This kind of elimination, in which we do not eliminate any one assignable cause, but the multitude of floating unassignable ones, may be termed the Elimination of Chance. We afford an example of it when we repeat an experiment, in order, by taking the mean of different results, to get rid of the effects of the unavoidable errors of each individual experiment. When there is no permanent cause, such as would produce a tendency to error peculiarly in one direction, we are warranted by experience in assuming that the errors on one side will, in a certain number of experiments, about balance the errors on the contrary side. We therefore repeat the experiment, until any change which is produced in the average of the whole by further repetition, falls within limits of error consistent with the degree of accuracy required by the purpose we have in view.[1]
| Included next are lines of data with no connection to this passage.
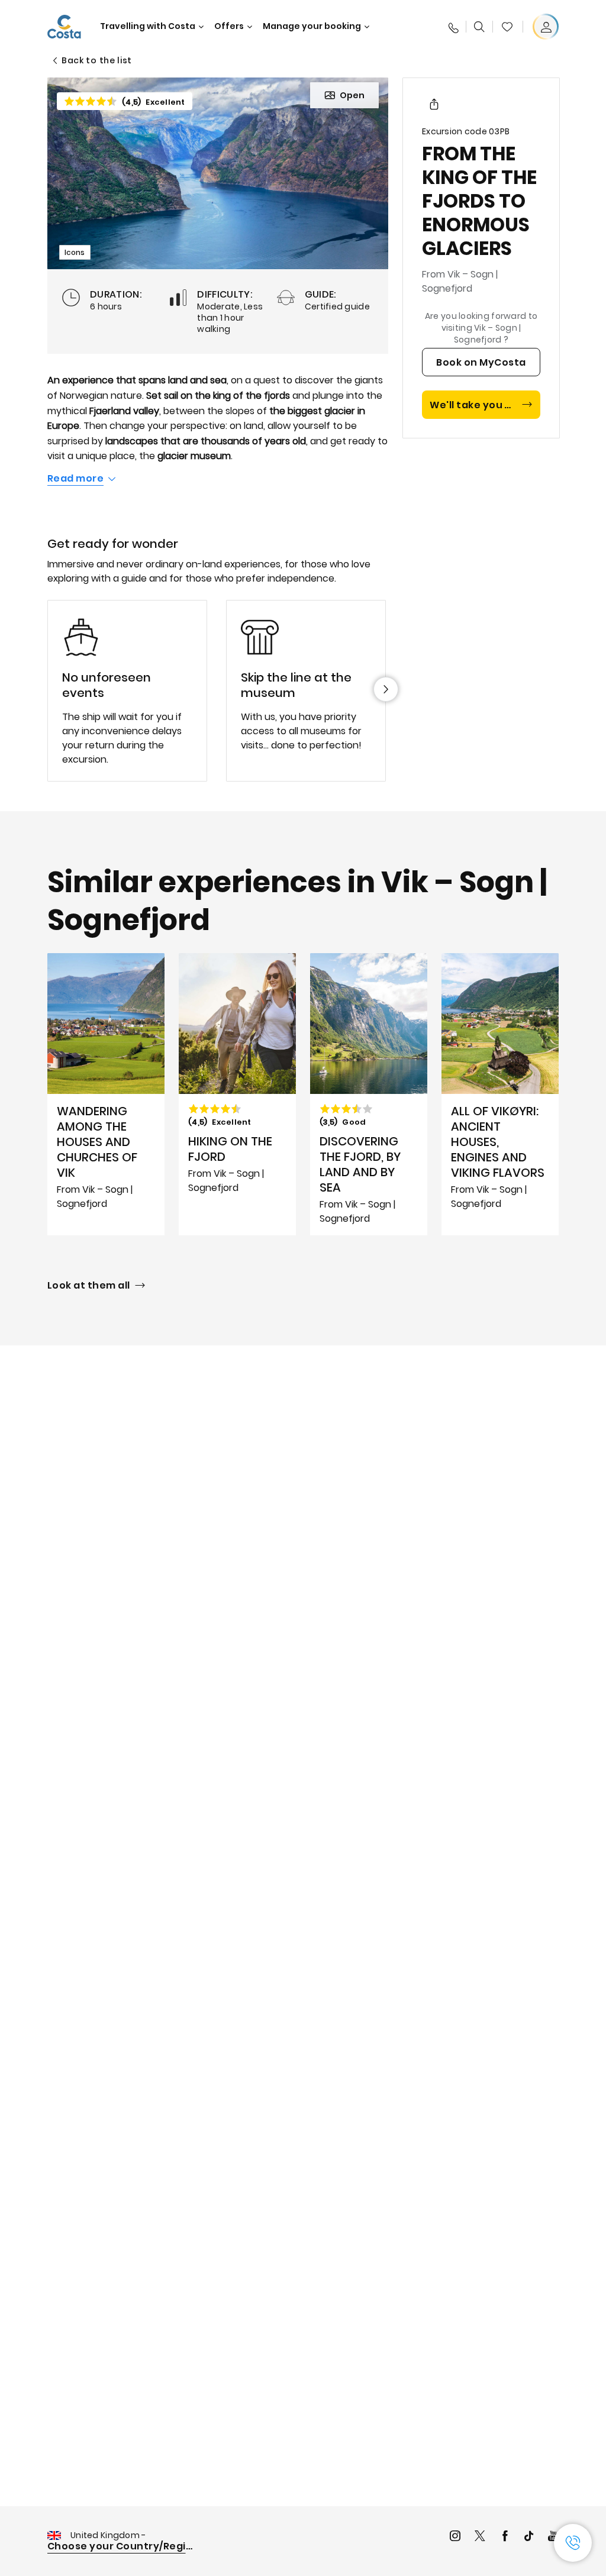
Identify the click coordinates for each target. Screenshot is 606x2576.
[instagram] (455, 2537)
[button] (507, 27)
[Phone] (452, 26)
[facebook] (504, 2537)
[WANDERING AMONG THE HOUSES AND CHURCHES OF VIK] (106, 1094)
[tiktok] (529, 2537)
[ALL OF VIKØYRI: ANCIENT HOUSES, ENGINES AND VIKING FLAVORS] (500, 1094)
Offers (229, 26)
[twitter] (480, 2537)
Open (352, 95)
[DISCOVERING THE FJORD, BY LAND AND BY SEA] (368, 1094)
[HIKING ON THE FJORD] (237, 1094)
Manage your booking (312, 26)
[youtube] (553, 2537)
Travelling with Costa (147, 26)
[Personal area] (546, 27)
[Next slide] (386, 689)
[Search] (479, 26)
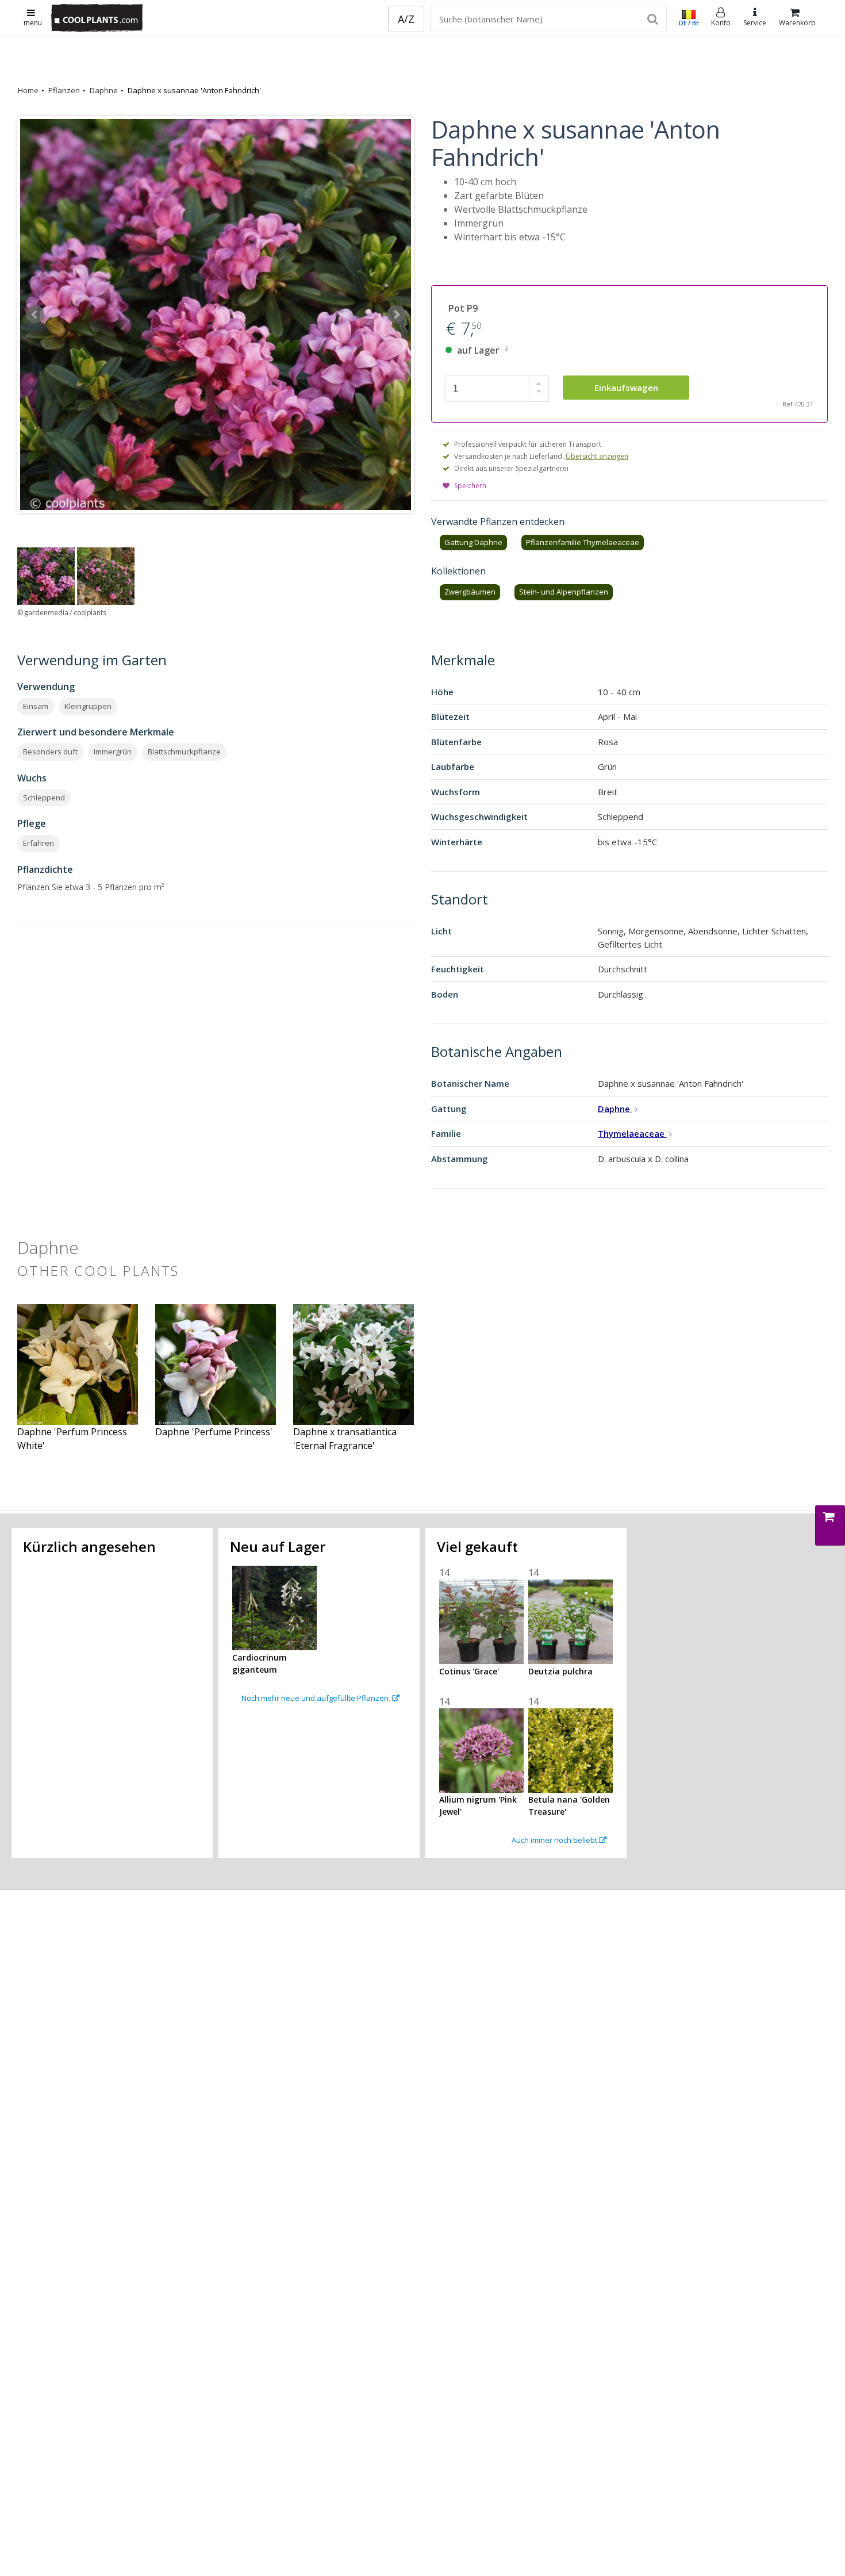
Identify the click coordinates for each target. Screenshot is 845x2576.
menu (33, 23)
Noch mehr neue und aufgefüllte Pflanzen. (316, 1698)
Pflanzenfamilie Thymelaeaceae (582, 542)
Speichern (470, 485)
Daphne (104, 90)
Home (28, 90)
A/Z (406, 19)
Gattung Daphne (473, 542)
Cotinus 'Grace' (469, 1671)
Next (396, 314)
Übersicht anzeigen (597, 456)
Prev (35, 314)
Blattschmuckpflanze (184, 751)
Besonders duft (50, 751)
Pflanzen (64, 90)
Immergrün (113, 751)
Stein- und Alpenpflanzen (563, 591)
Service (754, 23)
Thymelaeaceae (632, 1133)
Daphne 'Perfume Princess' (213, 1431)
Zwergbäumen (470, 591)
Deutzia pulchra (560, 1671)
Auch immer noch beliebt (555, 1840)
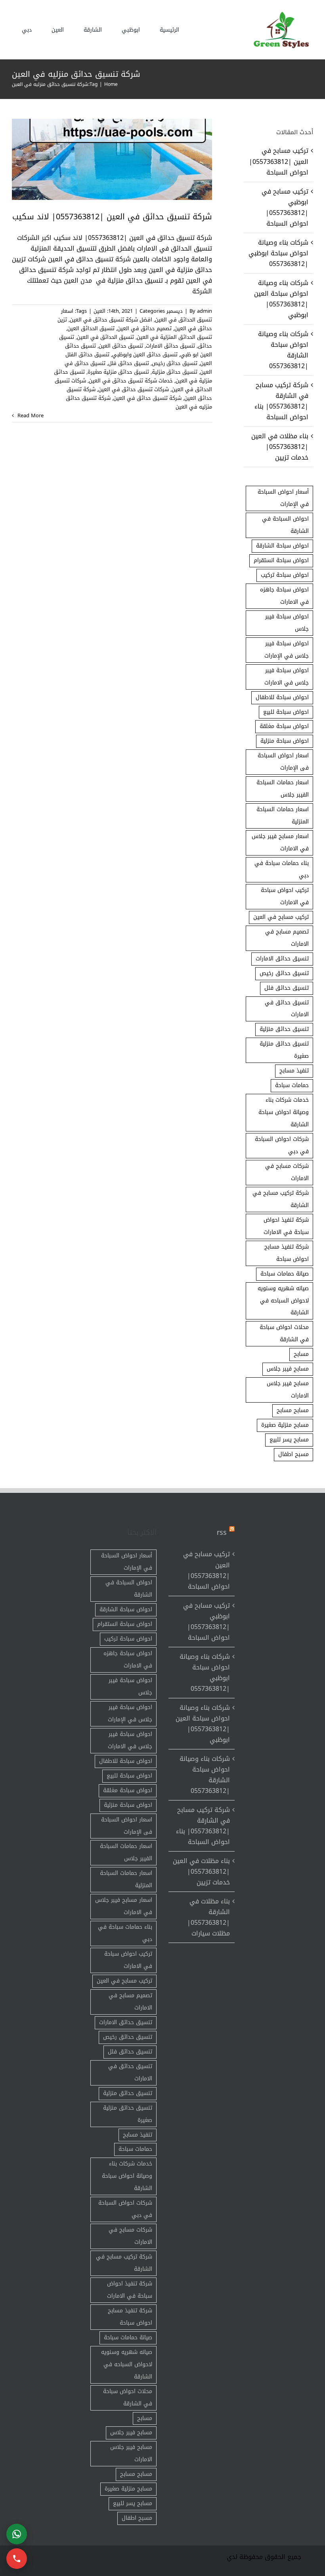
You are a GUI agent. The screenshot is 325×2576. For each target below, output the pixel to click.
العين (99, 311)
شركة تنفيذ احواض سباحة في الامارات (286, 1226)
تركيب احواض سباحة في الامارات (285, 896)
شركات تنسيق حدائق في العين (133, 389)
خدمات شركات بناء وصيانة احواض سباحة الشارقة (283, 1112)
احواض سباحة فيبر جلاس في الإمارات (286, 649)
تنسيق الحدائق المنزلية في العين (174, 337)
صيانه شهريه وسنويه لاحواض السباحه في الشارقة (283, 1300)
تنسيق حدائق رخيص (174, 363)
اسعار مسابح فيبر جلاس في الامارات (280, 842)
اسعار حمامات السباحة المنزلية (282, 815)
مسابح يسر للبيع (289, 1439)
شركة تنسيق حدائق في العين (147, 398)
§ 4. In the supposition hitherto made, the effect of the constant cause A has been assumed to form so great and conspicuous a part of the general result, that its existence never could be a matter of uncertainty, and the object of the eliminating process was only to ascertain how much is attributable to that cause; what is its exact law. Cases, however, occur in which the effect of a constant cause is so small, compared with that of some of the changeable causes with which it is liable to be casually conjoined, that of itself it escapes notice, and the very existence of any effect arising from a constant cause is first learned by the process which in general serves only for ascertaining the quantity of that effect. This case of induction may be characterized as follows: A given effect is known to be chiefly, and not known not to be wholly, determined by changeable causes. If it be wholly so produced, then if the aggregate be taken of a sufficient number of instances, the effects of these different causes will cancel one another. If, therefore, we do not find this to be the case, but, on the contrary, after such a number of trials has been made that no further increase alters the average result, we find that average to be, not zero, but some other quantity, about which, though small in comparison with the total effect, the effect nevertheless oscillates, and which is the middle point in its oscillation; we may conclude this to be the effect of some constant cause; which cause, by some of the methods already treated of, we may hope to detect. This may be called the discovery of a residual phenomenon by eliminating the effects of chance.
It is in this manner, for example, that loaded dice may be discovered. Of course no dice are so clumsily loaded that they must always throw certain numbers; otherwise the fraud would be instantly detected. The loading, a constant cause, mingles with the changeable causes which determine what cast will be thrown in each individual instance. If the dice were not
- ↑ In the preceding discussion, the mean is spoken of as if it were exactly the same thing with the average. But the mean, for purposes of inductive inquiry, is not the average, or arithmetical mean, though in a familiar illustration of the theory the difference may be disregarded. If the deviations on one side of the average are much more numerous than those on the other (these last being fewer but greater), the effect due to the invariable cause, as distinct from the variable ones, will not coincide with the average, but will be either below or above the average, the deviation being toward the side on which the greatest number of the instances are found. This follows from a truth, ascertained both inductively and deductively, that small deviations from the true central point are greatly more frequent than large ones. The mathematical law is, "that the most probable determination of one or more invariable elements from observation is that in which the sum of the squares of the individual aberrations," or deviations, "shall be the least possible." See this principle stated, and its grounds popularly explained, by Sir John Herschel, in his review of Quetelet on Probabilities, Essays, p. 395 et seq.